Challenge>
Rewrite the records from the line with "Click the New Composition button" up to and including the line with "click(x=37, y=340)", requests included, and scale every coordinate in the answers by 0.6, rounding to whole numbers with halves going up. Keep the numbers in the requests as they are, and leave the pictures out.

Data supplied>
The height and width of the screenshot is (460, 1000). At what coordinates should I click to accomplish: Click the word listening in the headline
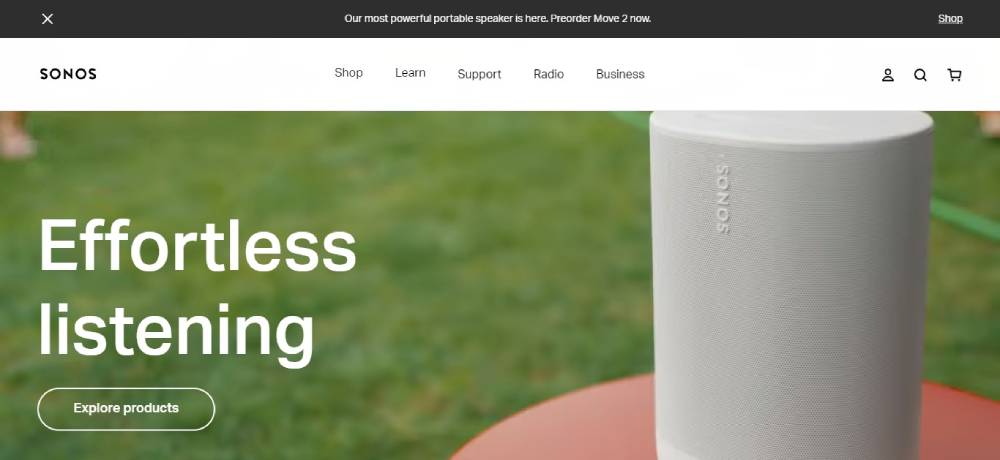177,332
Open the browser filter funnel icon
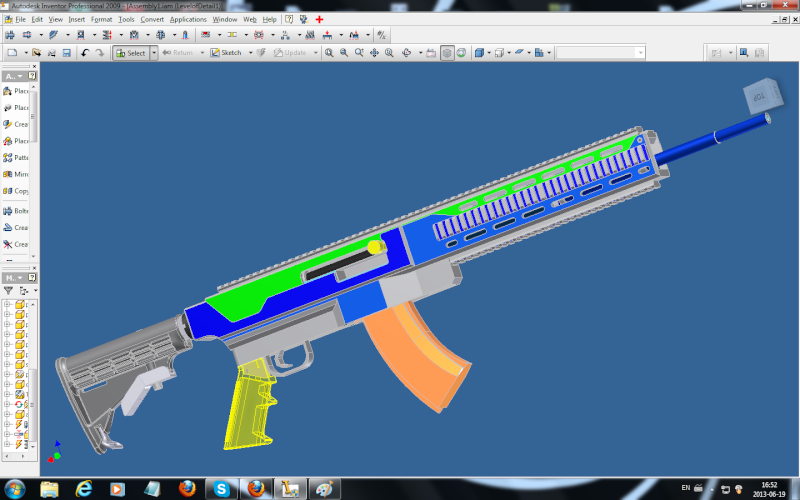This screenshot has height=500, width=800. [x=9, y=290]

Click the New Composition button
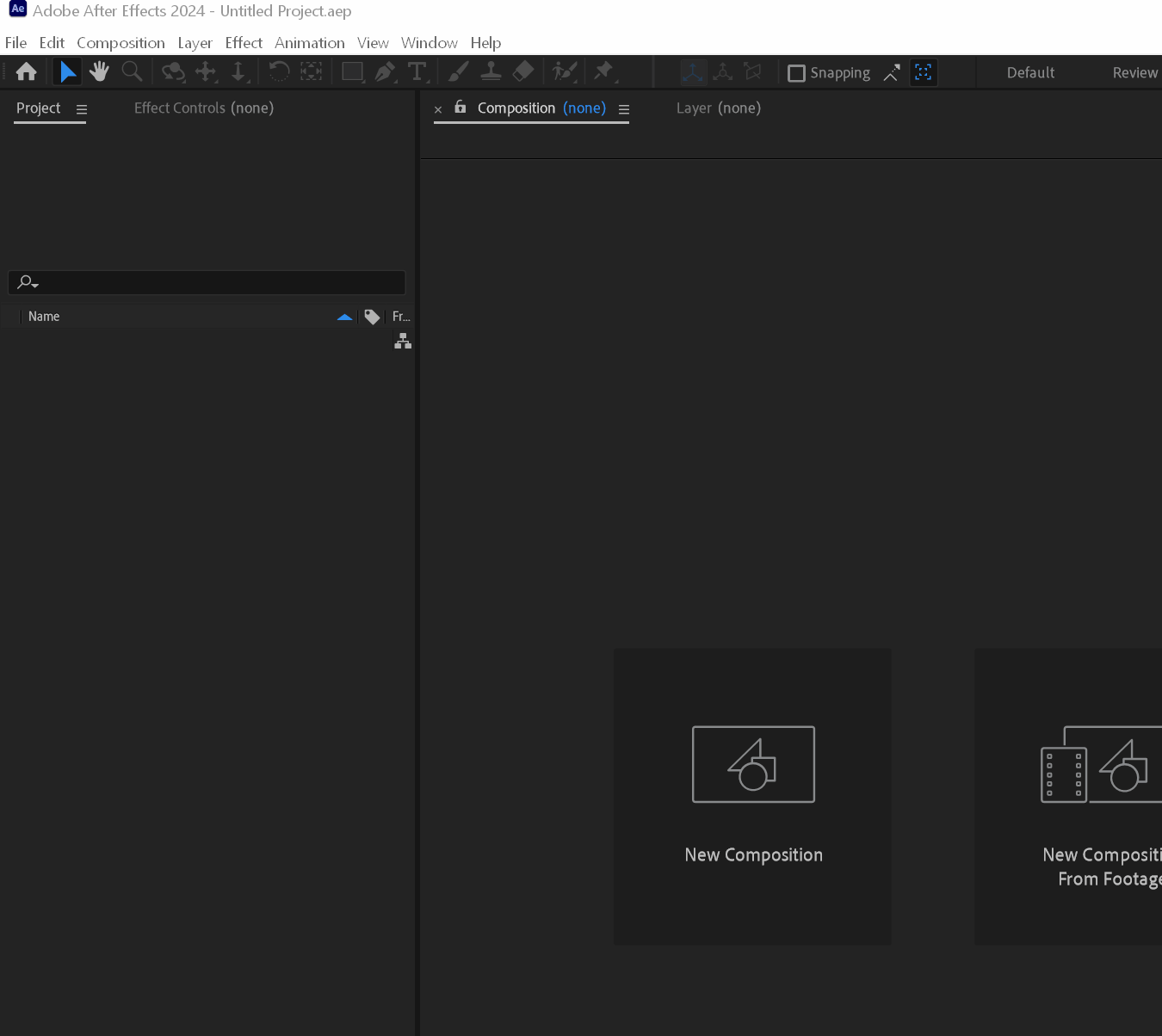coord(753,796)
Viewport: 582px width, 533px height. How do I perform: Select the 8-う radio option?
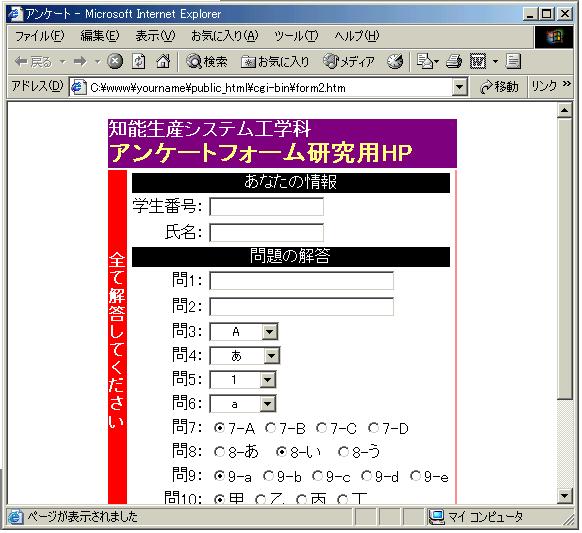pyautogui.click(x=344, y=452)
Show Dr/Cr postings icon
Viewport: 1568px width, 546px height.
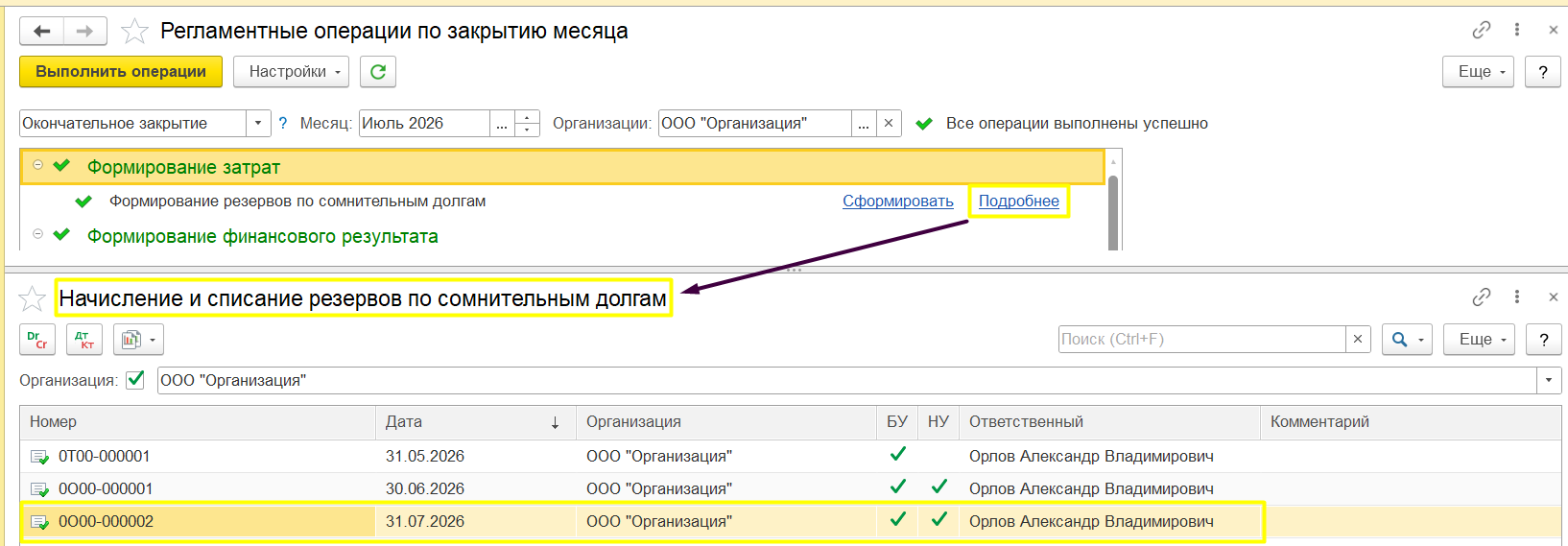click(x=37, y=340)
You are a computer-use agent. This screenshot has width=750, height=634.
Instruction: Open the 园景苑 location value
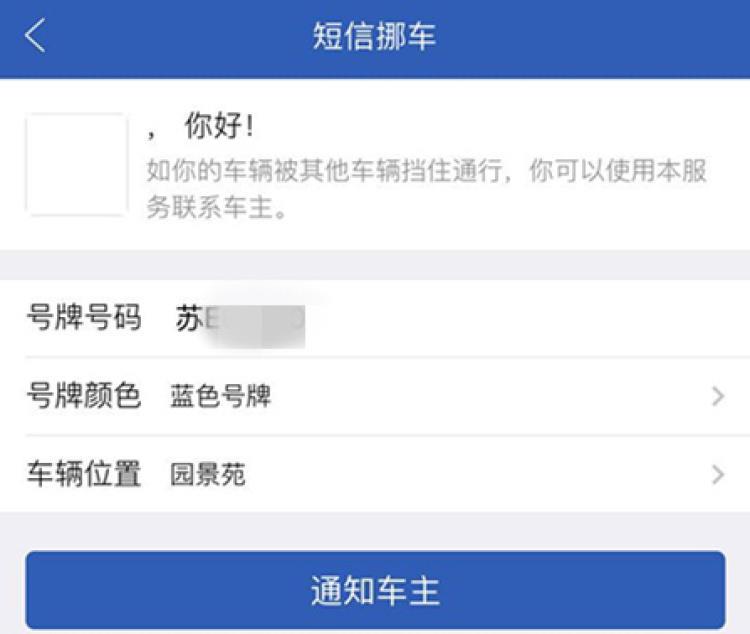208,474
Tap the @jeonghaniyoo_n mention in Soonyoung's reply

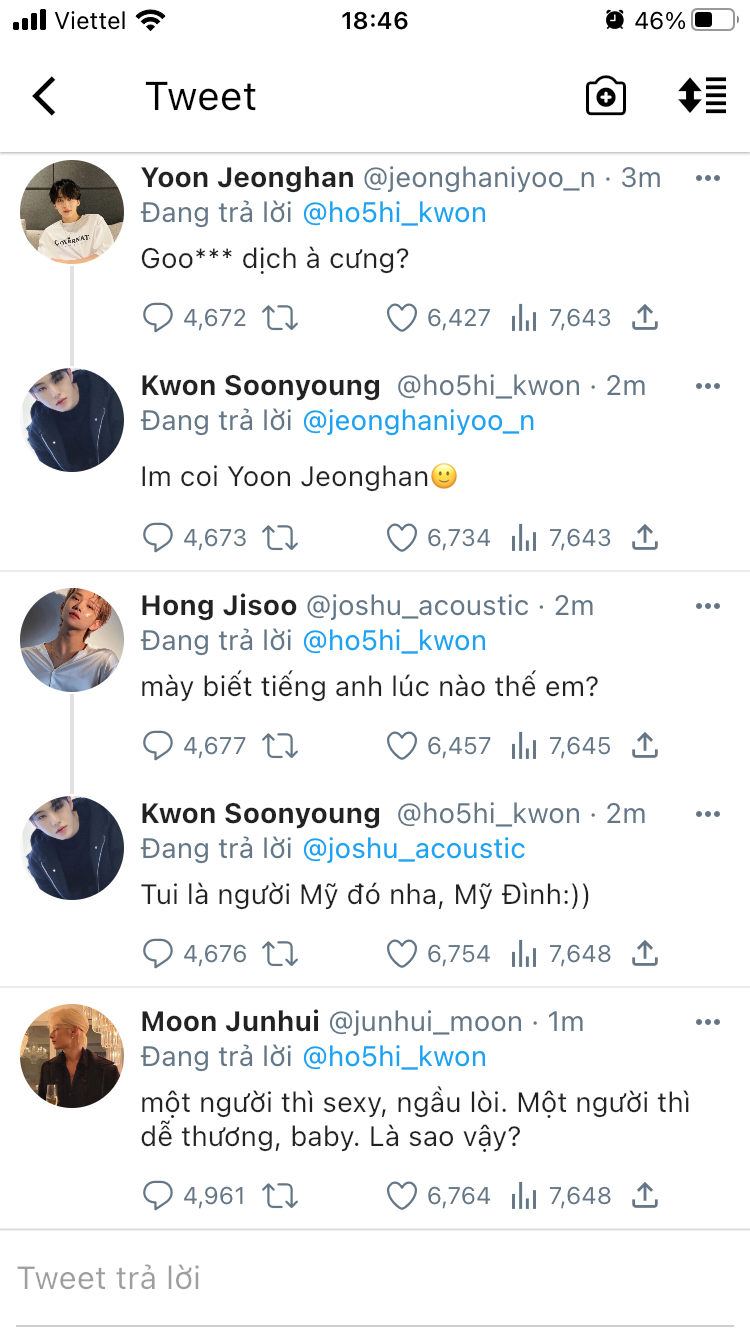point(418,421)
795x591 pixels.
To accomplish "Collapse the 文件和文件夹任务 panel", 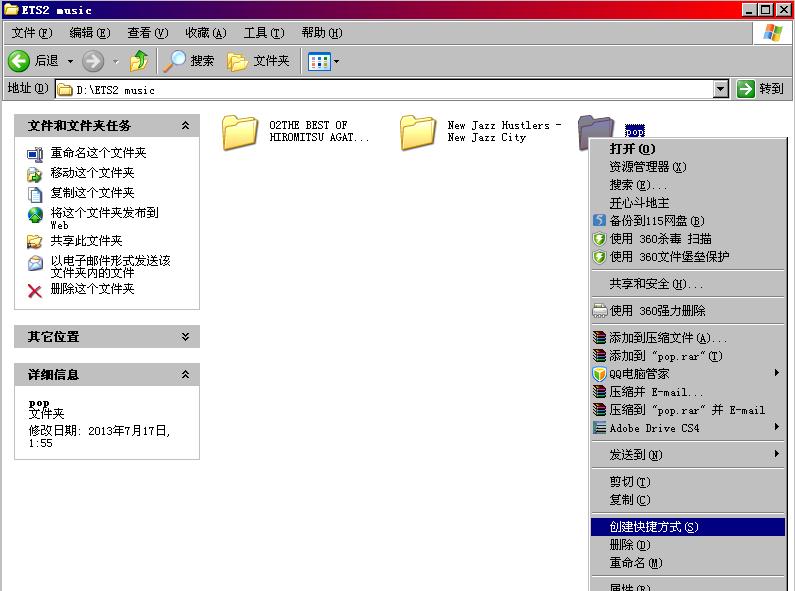I will click(x=185, y=126).
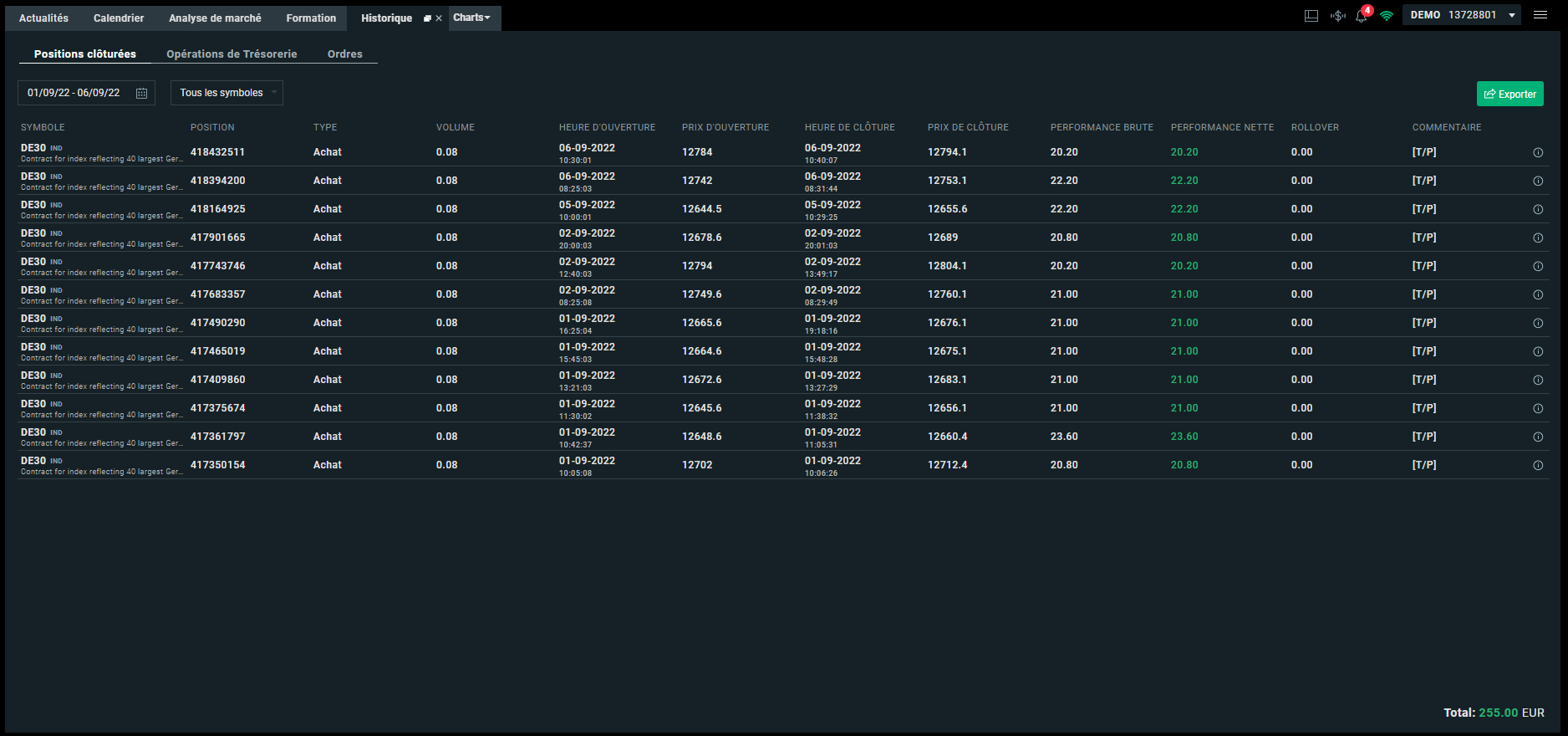Open the Calendrier section

[119, 18]
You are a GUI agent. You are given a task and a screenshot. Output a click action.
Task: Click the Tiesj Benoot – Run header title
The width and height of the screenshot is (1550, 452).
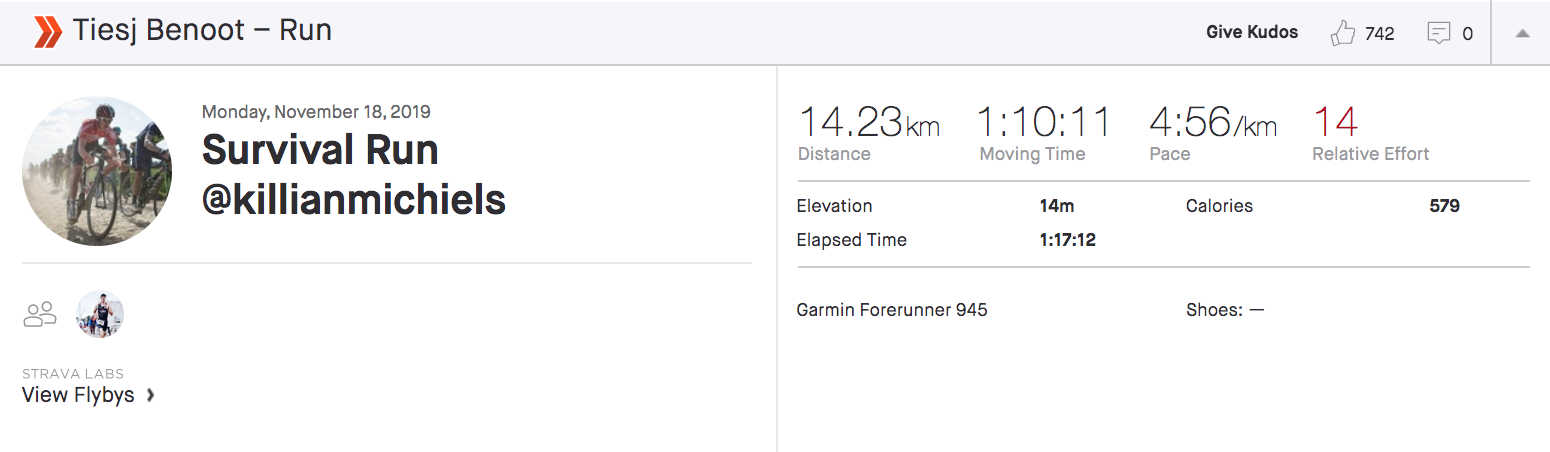click(x=202, y=31)
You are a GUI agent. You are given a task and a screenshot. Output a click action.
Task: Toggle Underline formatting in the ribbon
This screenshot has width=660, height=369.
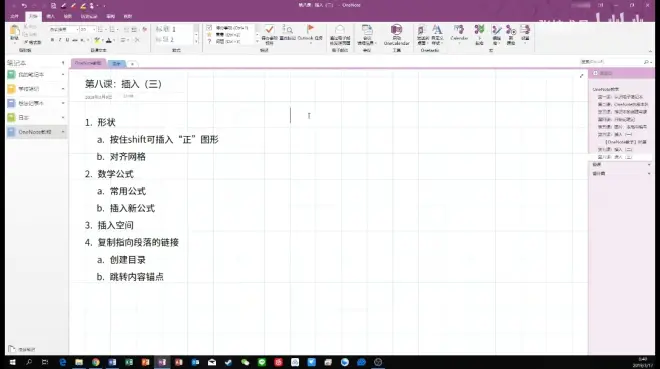coord(67,40)
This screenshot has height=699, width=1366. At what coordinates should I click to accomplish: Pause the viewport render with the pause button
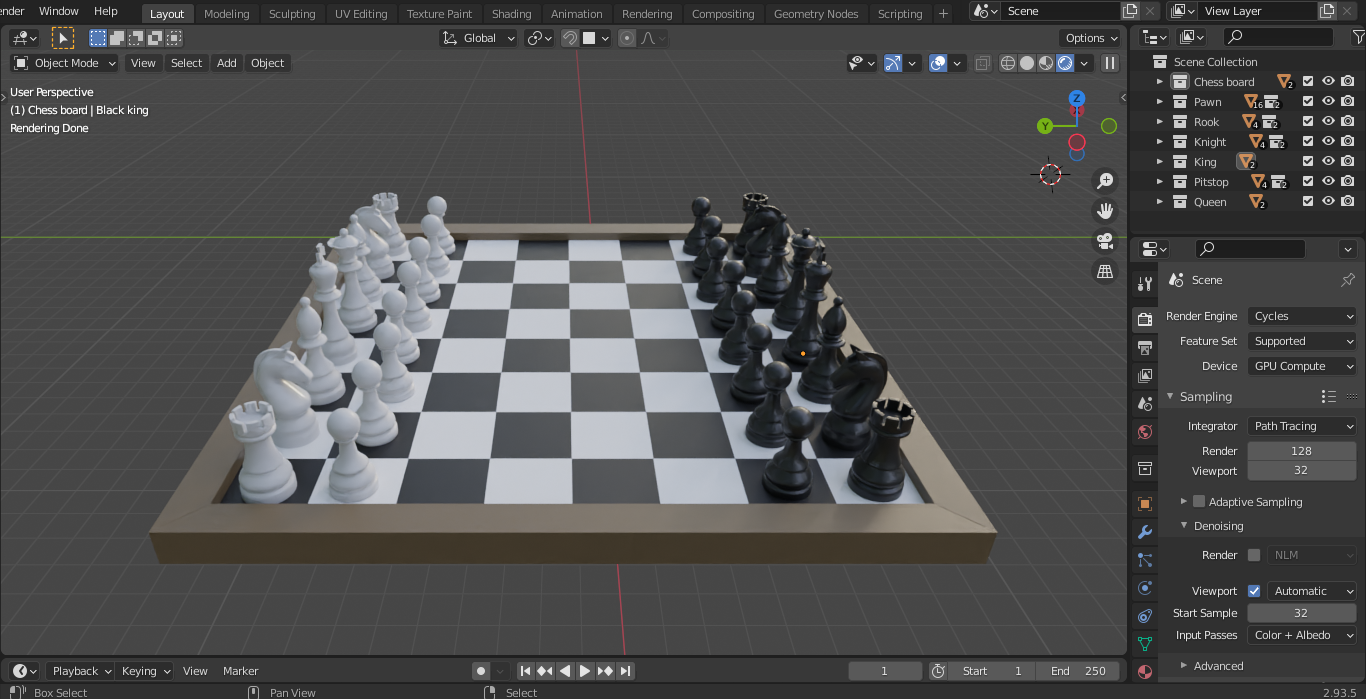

Reply>
Click the New Composition button
coord(452,478)
Viewport: 582px width, 533px height. How do I perform: Select the 8-う radio option?
pyautogui.click(x=206, y=271)
Show Dr/Cr postings icon
Viewport: 1568px width, 546px height.
click(x=22, y=204)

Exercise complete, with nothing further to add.